TASK GOAL | Word for word, restate each of the records below.
━━━
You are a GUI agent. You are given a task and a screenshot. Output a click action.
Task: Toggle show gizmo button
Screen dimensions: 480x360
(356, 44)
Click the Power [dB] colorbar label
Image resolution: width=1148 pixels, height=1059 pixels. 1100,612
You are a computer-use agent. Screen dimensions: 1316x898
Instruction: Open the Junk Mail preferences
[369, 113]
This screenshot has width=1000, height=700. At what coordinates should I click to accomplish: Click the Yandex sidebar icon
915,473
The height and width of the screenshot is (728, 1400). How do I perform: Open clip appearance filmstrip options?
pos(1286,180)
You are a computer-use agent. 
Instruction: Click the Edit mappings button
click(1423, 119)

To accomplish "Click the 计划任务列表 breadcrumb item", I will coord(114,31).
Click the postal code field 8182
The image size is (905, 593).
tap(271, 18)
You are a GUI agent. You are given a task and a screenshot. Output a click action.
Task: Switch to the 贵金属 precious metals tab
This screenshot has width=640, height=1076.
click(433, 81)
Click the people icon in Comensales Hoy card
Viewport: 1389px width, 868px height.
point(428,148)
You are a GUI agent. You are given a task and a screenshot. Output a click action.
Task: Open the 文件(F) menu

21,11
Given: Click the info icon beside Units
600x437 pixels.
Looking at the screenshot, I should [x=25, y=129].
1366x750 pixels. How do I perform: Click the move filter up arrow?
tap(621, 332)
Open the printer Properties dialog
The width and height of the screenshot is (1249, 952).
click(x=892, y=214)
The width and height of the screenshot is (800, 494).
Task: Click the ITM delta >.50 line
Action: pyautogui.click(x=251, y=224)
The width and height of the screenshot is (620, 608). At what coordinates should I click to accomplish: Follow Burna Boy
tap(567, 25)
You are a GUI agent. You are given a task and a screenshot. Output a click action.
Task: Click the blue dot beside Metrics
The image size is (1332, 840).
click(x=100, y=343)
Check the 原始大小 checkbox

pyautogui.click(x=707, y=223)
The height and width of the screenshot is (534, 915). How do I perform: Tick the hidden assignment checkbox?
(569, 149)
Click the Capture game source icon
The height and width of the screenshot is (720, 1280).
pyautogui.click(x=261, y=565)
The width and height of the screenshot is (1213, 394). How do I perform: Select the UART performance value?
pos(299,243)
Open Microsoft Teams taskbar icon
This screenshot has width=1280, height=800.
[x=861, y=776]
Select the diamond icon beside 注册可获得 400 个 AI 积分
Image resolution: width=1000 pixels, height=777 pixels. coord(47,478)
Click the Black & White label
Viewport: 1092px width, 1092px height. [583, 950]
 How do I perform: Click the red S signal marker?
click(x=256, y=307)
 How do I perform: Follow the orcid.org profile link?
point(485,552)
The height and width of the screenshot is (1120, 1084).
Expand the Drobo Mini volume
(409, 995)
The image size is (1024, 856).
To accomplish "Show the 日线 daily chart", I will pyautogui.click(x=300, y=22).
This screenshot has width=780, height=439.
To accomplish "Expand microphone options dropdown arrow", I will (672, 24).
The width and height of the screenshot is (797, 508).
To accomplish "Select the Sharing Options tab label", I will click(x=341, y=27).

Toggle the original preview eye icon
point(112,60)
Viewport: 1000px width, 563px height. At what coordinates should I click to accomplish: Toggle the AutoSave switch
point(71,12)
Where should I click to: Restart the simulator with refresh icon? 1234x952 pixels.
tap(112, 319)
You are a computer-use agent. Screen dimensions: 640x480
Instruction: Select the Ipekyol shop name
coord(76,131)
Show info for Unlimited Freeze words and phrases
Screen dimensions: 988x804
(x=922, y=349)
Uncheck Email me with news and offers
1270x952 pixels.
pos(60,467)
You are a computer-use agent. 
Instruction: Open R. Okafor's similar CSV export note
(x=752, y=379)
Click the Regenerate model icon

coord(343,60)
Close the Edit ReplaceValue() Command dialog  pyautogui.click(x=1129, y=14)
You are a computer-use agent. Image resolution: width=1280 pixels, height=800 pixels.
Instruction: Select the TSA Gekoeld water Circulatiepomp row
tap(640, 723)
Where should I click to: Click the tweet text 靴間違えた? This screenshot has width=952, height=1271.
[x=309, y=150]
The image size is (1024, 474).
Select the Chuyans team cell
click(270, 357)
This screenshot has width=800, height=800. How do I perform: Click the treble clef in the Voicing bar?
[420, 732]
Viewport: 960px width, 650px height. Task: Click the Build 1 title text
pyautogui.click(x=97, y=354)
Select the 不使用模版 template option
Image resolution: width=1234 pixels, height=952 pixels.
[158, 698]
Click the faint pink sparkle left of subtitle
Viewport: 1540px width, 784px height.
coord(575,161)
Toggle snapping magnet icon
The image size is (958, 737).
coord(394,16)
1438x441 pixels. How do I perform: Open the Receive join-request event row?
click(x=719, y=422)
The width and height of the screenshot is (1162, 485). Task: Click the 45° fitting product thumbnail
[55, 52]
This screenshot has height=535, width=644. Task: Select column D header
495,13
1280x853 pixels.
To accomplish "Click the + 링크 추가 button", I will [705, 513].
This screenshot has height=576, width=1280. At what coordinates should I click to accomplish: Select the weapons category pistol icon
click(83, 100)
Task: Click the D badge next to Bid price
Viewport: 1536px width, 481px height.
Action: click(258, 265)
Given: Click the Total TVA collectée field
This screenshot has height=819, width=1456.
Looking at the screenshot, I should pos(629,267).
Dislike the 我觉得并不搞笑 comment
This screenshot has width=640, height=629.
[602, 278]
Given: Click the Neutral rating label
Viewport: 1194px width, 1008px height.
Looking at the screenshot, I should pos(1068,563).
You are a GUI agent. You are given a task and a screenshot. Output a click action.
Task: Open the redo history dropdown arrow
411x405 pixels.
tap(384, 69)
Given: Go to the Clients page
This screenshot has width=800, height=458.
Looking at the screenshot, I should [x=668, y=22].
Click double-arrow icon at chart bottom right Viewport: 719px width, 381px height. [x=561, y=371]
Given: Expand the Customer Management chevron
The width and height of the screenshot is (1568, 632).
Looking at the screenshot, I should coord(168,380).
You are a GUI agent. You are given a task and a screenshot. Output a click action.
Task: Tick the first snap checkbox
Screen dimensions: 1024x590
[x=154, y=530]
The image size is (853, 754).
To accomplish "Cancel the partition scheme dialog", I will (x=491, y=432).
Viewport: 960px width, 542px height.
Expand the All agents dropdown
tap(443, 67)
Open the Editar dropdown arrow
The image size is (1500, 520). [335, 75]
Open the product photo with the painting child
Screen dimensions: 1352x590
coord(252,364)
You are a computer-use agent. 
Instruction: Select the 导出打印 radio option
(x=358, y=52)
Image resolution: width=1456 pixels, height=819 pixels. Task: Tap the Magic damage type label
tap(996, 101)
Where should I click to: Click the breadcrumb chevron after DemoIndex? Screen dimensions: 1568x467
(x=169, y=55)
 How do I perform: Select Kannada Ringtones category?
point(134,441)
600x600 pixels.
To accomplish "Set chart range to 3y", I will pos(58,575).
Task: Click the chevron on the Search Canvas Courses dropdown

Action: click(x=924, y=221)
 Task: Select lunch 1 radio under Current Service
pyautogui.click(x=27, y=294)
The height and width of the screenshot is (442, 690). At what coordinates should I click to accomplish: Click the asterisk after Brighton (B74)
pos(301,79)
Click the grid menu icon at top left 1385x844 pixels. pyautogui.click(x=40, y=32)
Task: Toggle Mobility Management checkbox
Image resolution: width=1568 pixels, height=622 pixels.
━━━
RESPONSE TO THE TASK |
You are a GUI agent. You are given a task and a screenshot. Output a click action.
Task: Toggle show gizmo button
Screen dimensions: 480x360
(356, 44)
Click the Power [dB] colorbar label
Image resolution: width=1148 pixels, height=1059 pixels. 1100,612
You are a computer-use agent. Screen dimensions: 1316x898
Instruction: Open the Junk Mail preferences
[369, 113]
This screenshot has width=1000, height=700. At what coordinates should I click to accomplish: Click the Yandex sidebar icon
915,473
The height and width of the screenshot is (728, 1400). How do I perform: Open clip appearance filmstrip options?
pos(1286,180)
You are a computer-use agent. 
Instruction: Click the Edit mappings button
click(1423, 119)

To accomplish "Click the 计划任务列表 breadcrumb item", I will coord(114,31).
Click the postal code field 8182
The image size is (905, 593).
tap(271, 18)
You are a GUI agent. You are given a task and a screenshot. Output a click action.
Task: Switch to the 贵金属 precious metals tab
This screenshot has width=640, height=1076.
click(433, 81)
Click the people icon in Comensales Hoy card
Viewport: 1389px width, 868px height.
point(428,148)
You are a GUI agent. You are given a task and a screenshot. Output a click action.
Task: Open the 文件(F) menu

21,11
Given: Click the info icon beside Units
600x437 pixels.
Looking at the screenshot, I should [x=25, y=129].
1366x750 pixels. How do I perform: Click the move filter up arrow?
tap(621, 332)
Open the printer Properties dialog
The width and height of the screenshot is (1249, 952).
click(x=892, y=214)
The width and height of the screenshot is (800, 494).
Task: Click the ITM delta >.50 line
Action: pyautogui.click(x=251, y=224)
The width and height of the screenshot is (620, 608). At what coordinates should I click to accomplish: Follow Burna Boy
tap(567, 25)
You are a GUI agent. You are given a task and a screenshot. Output a click action.
Task: Click the blue dot beside Metrics
The image size is (1332, 840).
click(x=100, y=343)
Check the 原始大小 checkbox

pyautogui.click(x=707, y=223)
The height and width of the screenshot is (534, 915). How do I perform: Tick the hidden assignment checkbox?
(569, 149)
Click the Capture game source icon
The height and width of the screenshot is (720, 1280).
pyautogui.click(x=261, y=565)
The width and height of the screenshot is (1213, 394). How do I perform: Select the UART performance value?
pos(299,243)
Open Microsoft Teams taskbar icon
This screenshot has width=1280, height=800.
[x=861, y=776]
Select the diamond icon beside 注册可获得 400 个 AI 积分
Image resolution: width=1000 pixels, height=777 pixels. coord(47,478)
Click the Black & White label
Viewport: 1092px width, 1092px height. [583, 950]
 How do I perform: Click the red S signal marker?
click(x=256, y=307)
 How do I perform: Follow the orcid.org profile link?
point(485,552)
The height and width of the screenshot is (1120, 1084).
Expand the Drobo Mini volume
(409, 995)
The image size is (1024, 856).
To accomplish "Show the 日线 daily chart", I will pyautogui.click(x=300, y=22).
This screenshot has width=780, height=439.
To accomplish "Expand microphone options dropdown arrow", I will (672, 24).
The width and height of the screenshot is (797, 508).
To accomplish "Select the Sharing Options tab label", I will click(x=341, y=27).

Toggle the original preview eye icon
point(112,60)
Viewport: 1000px width, 563px height. At what coordinates should I click to accomplish: Toggle the AutoSave switch
point(71,12)
Where should I click to: Restart the simulator with refresh icon? 1234x952 pixels.
tap(112, 319)
You are a computer-use agent. Screen dimensions: 640x480
Instruction: Select the Ipekyol shop name
coord(76,131)
Show info for Unlimited Freeze words and phrases
Screen dimensions: 988x804
(x=922, y=349)
Uncheck Email me with news and offers
1270x952 pixels.
pos(60,467)
You are a computer-use agent. 
Instruction: Open R. Okafor's similar CSV export note
(x=752, y=379)
Click the Regenerate model icon

coord(343,60)
Close the Edit ReplaceValue() Command dialog  pyautogui.click(x=1129, y=14)
You are a computer-use agent. Image resolution: width=1280 pixels, height=800 pixels.
Instruction: Select the TSA Gekoeld water Circulatiepomp row
tap(640, 723)
Where should I click to: Click the tweet text 靴間違えた? This screenshot has width=952, height=1271.
[x=309, y=150]
The image size is (1024, 474).
Select the Chuyans team cell
click(270, 357)
This screenshot has width=800, height=800. How do I perform: Click the treble clef in the Voicing bar?
[420, 732]
Viewport: 960px width, 650px height. Task: Click the Build 1 title text
pyautogui.click(x=97, y=354)
Select the 不使用模版 template option
Image resolution: width=1234 pixels, height=952 pixels.
[158, 698]
Click the faint pink sparkle left of subtitle
Viewport: 1540px width, 784px height.
coord(575,161)
Toggle snapping magnet icon
The image size is (958, 737).
coord(394,16)
1438x441 pixels. How do I perform: Open the Receive join-request event row?
click(x=719, y=422)
The width and height of the screenshot is (1162, 485). Task: Click the 45° fitting product thumbnail
[55, 52]
This screenshot has height=535, width=644. Task: Select column D header
495,13
1280x853 pixels.
To accomplish "Click the + 링크 추가 button", I will [705, 513].
This screenshot has height=576, width=1280. At what coordinates should I click to accomplish: Select the weapons category pistol icon
click(83, 100)
Task: Click the D badge next to Bid price
Viewport: 1536px width, 481px height.
Action: click(258, 265)
Given: Click the Total TVA collectée field
This screenshot has height=819, width=1456.
Looking at the screenshot, I should pos(629,267).
Dislike the 我觉得并不搞笑 comment
This screenshot has width=640, height=629.
[602, 278]
Given: Click the Neutral rating label
Viewport: 1194px width, 1008px height.
Looking at the screenshot, I should pos(1068,563).
You are a GUI agent. You are given a task and a screenshot. Output a click action.
Task: Open the redo history dropdown arrow
411x405 pixels.
tap(384, 69)
Given: Go to the Clients page
This screenshot has width=800, height=458.
Looking at the screenshot, I should [x=668, y=22].
Click double-arrow icon at chart bottom right Viewport: 719px width, 381px height. [x=561, y=371]
Given: Expand the Customer Management chevron
The width and height of the screenshot is (1568, 632).
Looking at the screenshot, I should coord(168,380).
You are a GUI agent. You are given a task and a screenshot. Output a click action.
Task: Tick the first snap checkbox
Screen dimensions: 1024x590
[x=154, y=530]
The image size is (853, 754).
To accomplish "Cancel the partition scheme dialog", I will (x=491, y=432).
Viewport: 960px width, 542px height.
Expand the All agents dropdown
tap(443, 67)
Open the Editar dropdown arrow
The image size is (1500, 520). [335, 75]
Open the product photo with the painting child
Screen dimensions: 1352x590
coord(252,364)
You are a computer-use agent. 
Instruction: Select the 导出打印 radio option
(x=358, y=52)
Image resolution: width=1456 pixels, height=819 pixels. Task: Tap the Magic damage type label
tap(996, 101)
Where should I click to: Click the breadcrumb chevron after DemoIndex? Screen dimensions: 1568x467
(x=169, y=55)
 How do I perform: Select Kannada Ringtones category?
point(134,441)
600x600 pixels.
To accomplish "Set chart range to 3y", I will pos(58,575).
Task: Click the chevron on the Search Canvas Courses dropdown

Action: click(x=924, y=221)
 Task: Select lunch 1 radio under Current Service
pyautogui.click(x=27, y=294)
The height and width of the screenshot is (442, 690). At what coordinates should I click to accomplish: Click the asterisk after Brighton (B74)
pos(301,79)
Click the grid menu icon at top left 1385x844 pixels. pyautogui.click(x=40, y=32)
Task: Toggle Mobility Management checkbox
Image resolution: width=1568 pixels, height=622 pixels.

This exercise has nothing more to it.